• AVAILABLE DATA:
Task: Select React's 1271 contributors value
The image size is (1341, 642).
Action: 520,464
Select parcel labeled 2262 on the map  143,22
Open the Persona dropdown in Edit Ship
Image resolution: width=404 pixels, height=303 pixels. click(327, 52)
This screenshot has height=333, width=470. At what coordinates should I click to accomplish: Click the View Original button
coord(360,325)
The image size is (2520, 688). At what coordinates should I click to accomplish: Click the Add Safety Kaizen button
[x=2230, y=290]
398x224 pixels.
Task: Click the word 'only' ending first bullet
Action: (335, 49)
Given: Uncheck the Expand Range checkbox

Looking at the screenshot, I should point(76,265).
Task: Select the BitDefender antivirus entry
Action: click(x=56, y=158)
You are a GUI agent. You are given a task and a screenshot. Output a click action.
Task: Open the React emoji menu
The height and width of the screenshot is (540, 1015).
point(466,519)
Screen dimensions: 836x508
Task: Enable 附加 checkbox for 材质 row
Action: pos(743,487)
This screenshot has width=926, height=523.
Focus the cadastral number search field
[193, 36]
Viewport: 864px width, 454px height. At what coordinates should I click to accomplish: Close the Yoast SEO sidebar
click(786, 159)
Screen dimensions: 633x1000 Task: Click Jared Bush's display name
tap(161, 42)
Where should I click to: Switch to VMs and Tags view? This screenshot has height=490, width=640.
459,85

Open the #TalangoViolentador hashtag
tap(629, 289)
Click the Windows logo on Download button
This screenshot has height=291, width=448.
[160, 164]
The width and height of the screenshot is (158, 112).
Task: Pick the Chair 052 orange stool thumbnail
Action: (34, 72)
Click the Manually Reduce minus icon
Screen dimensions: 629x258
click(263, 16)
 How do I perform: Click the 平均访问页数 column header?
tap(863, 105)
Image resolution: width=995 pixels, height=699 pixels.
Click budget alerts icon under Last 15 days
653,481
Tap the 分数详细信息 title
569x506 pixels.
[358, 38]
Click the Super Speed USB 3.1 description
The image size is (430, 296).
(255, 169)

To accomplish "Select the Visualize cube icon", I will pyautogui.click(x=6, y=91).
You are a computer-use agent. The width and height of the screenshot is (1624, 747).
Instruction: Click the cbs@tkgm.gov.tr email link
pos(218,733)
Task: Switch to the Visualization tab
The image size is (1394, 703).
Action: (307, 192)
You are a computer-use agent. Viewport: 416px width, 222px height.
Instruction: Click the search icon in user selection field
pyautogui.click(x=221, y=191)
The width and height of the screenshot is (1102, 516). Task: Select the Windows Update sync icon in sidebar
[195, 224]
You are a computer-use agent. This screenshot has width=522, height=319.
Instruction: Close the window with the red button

• PROMPT: Could the data above be set down exactly, in full?

• SOLUTION:
Task: Select React's 1271 contributors value
The image size is (1341, 642).
Action: 520,464
Select parcel labeled 2262 on the map  143,22
Open the Persona dropdown in Edit Ship
Image resolution: width=404 pixels, height=303 pixels. click(327, 52)
This screenshot has height=333, width=470. At what coordinates should I click to accomplish: Click the View Original button
coord(360,325)
The image size is (2520, 688). At what coordinates should I click to accomplish: Click the Add Safety Kaizen button
[x=2230, y=290]
398x224 pixels.
Task: Click the word 'only' ending first bullet
Action: (335, 49)
Given: Uncheck the Expand Range checkbox

Looking at the screenshot, I should point(76,265).
Task: Select the BitDefender antivirus entry
Action: click(x=56, y=158)
You are a GUI agent. You are given a task and a screenshot. Output a click action.
Task: Open the React emoji menu
The height and width of the screenshot is (540, 1015).
point(466,519)
Screen dimensions: 836x508
Task: Enable 附加 checkbox for 材质 row
Action: pos(743,487)
This screenshot has width=926, height=523.
Focus the cadastral number search field
[193, 36]
Viewport: 864px width, 454px height. At what coordinates should I click to accomplish: Close the Yoast SEO sidebar
click(786, 159)
Screen dimensions: 633x1000 Task: Click Jared Bush's display name
tap(161, 42)
Where should I click to: Switch to VMs and Tags view? This screenshot has height=490, width=640.
459,85

Open the #TalangoViolentador hashtag
tap(629, 289)
Click the Windows logo on Download button
This screenshot has height=291, width=448.
[160, 164]
The width and height of the screenshot is (158, 112).
Task: Pick the Chair 052 orange stool thumbnail
Action: (34, 72)
Click the Manually Reduce minus icon
Screen dimensions: 629x258
click(263, 16)
 How do I perform: Click the 平均访问页数 column header?
tap(863, 105)
Image resolution: width=995 pixels, height=699 pixels.
Click budget alerts icon under Last 15 days
653,481
Tap the 分数详细信息 title
569x506 pixels.
[358, 38]
Click the Super Speed USB 3.1 description
The image size is (430, 296).
(255, 169)

To accomplish "Select the Visualize cube icon", I will pyautogui.click(x=6, y=91).
You are a computer-use agent. The width and height of the screenshot is (1624, 747).
Instruction: Click the cbs@tkgm.gov.tr email link
pos(218,733)
Task: Switch to the Visualization tab
The image size is (1394, 703).
Action: (307, 192)
You are a computer-use agent. Viewport: 416px width, 222px height.
Instruction: Click the search icon in user selection field
pyautogui.click(x=221, y=191)
The width and height of the screenshot is (1102, 516). Task: Select the Windows Update sync icon in sidebar
[195, 224]
You are a computer-use agent. This screenshot has width=522, height=319.
Instruction: Close the window with the red button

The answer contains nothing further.